KIEV (Reuters) - Around 100 Ukrainian pro-EU protesters took refuge from police batons and biting cold on Saturday inside the walls of a central Kiev monastery.

With a barricade of benches pushed up against a gate to keep police out, protesters - who had rallied against President Viktor Yanukovich's decision to reject a pact with the European Union - checked their wounds in the pre-dawn light.

Some attended a 6 a.m. service in the lilac and gold St. Michael's Cathedral on the monastery grounds after which a group of bearded, black-robed monks approached protesters to hear of their encounters with police and urge them not to seek revenge.

"They gave us tea to warm us up, told us to keep our spirits strong and told us not to fight evil with evil," said Roman Tsado, 25, a native of Kiev, who said police beat him on his legs as they cleared the pro-EU rally.

"I don't go to church much, only to escape from the powers of evil," said Tsado, laughing.

The main protest, on Kiev's central Independence Square, swelled on Friday evening to nearly 10,000 people as news spread of Yanukovich's decision to orient Ukraine back towards former Soviet master Russia.

In the early hours of Saturday, police used batons and stun grenades to disperse the protest.

"This is the only safe place we have left, and besides I have nowhere else to go," said Alexander Ananich, a 17-year-old student from the city of Lviv.

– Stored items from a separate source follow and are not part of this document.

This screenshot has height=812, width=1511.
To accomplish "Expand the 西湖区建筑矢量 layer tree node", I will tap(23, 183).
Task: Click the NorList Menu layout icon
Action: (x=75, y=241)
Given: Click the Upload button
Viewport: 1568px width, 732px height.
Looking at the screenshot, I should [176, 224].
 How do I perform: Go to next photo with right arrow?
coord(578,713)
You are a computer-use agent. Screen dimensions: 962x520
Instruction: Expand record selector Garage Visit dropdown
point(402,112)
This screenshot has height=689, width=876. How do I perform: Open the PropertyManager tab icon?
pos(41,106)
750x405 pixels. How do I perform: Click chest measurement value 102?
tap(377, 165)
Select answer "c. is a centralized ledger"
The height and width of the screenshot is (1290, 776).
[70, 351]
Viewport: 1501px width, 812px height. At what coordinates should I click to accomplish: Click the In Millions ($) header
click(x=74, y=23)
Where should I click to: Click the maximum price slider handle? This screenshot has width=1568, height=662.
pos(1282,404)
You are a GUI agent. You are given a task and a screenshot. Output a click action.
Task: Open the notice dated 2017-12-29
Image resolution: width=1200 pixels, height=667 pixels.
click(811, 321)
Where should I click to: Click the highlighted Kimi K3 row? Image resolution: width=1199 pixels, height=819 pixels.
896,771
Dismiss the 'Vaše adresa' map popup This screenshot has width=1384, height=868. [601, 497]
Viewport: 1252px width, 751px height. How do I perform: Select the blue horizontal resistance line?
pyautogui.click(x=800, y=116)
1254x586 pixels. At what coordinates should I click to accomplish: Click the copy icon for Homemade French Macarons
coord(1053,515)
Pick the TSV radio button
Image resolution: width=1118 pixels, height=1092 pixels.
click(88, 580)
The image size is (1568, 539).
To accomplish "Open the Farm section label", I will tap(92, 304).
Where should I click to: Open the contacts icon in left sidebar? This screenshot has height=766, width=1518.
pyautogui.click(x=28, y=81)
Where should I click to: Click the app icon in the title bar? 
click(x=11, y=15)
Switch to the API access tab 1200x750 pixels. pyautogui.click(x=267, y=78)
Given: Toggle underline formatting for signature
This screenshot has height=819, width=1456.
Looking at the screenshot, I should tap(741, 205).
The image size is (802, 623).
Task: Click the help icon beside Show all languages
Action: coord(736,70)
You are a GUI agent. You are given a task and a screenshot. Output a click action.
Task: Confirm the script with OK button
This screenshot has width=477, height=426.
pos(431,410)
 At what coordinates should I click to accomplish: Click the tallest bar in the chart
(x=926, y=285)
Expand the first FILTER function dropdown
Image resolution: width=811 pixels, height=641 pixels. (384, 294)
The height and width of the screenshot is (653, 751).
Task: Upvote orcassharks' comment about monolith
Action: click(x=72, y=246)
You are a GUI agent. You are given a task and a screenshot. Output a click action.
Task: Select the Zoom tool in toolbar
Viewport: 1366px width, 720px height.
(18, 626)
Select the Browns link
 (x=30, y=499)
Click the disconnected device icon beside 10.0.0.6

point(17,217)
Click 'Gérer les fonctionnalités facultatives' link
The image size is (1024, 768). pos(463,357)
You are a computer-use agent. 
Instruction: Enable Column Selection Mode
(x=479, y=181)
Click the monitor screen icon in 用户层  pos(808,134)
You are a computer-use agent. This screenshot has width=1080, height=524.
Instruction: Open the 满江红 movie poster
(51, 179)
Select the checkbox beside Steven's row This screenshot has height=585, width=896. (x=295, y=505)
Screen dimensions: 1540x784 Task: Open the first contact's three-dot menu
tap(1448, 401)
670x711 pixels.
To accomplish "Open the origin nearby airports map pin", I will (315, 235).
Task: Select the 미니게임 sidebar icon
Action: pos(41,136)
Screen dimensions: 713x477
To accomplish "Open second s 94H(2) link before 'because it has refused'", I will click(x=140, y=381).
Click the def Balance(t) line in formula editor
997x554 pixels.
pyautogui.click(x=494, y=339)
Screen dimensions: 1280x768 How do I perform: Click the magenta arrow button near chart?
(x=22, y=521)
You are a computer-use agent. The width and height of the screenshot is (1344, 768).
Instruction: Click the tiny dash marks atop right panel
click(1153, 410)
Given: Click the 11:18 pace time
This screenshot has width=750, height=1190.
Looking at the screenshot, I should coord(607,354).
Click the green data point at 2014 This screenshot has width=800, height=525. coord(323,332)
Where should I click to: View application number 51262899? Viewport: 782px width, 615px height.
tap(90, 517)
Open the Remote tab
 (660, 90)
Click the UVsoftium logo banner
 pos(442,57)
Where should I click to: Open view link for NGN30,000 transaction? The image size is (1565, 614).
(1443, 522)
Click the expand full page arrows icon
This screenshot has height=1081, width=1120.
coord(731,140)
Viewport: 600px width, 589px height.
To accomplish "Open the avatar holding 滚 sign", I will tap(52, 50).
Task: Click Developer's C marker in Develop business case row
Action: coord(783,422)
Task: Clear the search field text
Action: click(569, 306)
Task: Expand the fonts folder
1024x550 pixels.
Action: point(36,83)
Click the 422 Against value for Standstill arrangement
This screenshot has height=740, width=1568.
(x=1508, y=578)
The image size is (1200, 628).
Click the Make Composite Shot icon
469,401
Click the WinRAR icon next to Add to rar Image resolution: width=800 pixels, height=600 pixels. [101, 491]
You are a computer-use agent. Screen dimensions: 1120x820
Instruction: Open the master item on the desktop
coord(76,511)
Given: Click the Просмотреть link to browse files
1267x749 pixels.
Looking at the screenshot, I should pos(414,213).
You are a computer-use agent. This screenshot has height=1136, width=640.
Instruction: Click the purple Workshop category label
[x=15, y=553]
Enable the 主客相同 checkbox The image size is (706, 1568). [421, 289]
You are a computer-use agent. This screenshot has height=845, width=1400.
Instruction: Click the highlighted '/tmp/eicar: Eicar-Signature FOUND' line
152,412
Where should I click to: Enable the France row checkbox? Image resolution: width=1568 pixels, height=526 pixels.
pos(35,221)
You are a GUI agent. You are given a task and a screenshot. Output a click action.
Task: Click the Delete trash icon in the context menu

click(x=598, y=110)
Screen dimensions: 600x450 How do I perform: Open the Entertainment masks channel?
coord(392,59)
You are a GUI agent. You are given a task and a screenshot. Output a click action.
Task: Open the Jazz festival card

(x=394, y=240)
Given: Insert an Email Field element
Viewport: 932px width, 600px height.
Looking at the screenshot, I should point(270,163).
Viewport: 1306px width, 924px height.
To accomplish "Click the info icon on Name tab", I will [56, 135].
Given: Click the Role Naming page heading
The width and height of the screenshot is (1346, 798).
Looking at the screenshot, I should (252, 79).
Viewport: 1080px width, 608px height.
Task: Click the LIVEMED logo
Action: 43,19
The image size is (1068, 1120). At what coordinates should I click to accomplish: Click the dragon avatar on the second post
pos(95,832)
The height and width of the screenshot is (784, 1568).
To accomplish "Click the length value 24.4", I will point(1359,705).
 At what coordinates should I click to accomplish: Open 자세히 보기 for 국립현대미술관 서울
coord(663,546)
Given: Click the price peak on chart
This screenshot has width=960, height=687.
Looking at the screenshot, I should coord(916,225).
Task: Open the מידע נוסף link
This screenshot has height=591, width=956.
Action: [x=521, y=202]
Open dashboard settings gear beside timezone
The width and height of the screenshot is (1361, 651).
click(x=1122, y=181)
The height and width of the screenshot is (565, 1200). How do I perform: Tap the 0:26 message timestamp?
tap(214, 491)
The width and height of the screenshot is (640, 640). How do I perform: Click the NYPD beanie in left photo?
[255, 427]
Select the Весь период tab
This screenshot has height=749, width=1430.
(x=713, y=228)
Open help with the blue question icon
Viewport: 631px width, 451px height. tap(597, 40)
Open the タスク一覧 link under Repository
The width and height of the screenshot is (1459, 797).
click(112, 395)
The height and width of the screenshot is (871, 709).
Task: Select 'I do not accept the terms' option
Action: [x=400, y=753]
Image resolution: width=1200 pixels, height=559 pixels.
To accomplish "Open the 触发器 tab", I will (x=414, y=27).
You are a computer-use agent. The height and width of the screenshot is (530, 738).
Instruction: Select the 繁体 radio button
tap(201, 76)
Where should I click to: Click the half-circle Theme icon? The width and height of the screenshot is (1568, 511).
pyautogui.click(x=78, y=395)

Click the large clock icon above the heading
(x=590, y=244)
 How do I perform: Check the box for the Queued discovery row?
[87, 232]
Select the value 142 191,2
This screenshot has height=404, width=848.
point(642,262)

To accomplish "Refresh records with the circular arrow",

With police vans outside the monastery walls, it was unclear how long protesters would be able to remain.

Church representatives declined to comment.

The Ukrainian Orthodox cathedral, where the faithful light candles before gilded icons of saints, was destroyed during the religious purges of Soviet dictator Josef Stalin and rebuilt after independence.

At the main gate, volunteers, some elderly, handed out food to the mostly young protesters as they compared stories of the night's violence.

With bandages around his head and dried blood on his black leather jacket, Ustim Kholodnyuk, 19, said he was knocked unconscious by police and managed to crawl out of the square on his hands and knees.

"People took me here in a taxi so at least I would be safe somewhere," he said, church bells ringing as he spoke.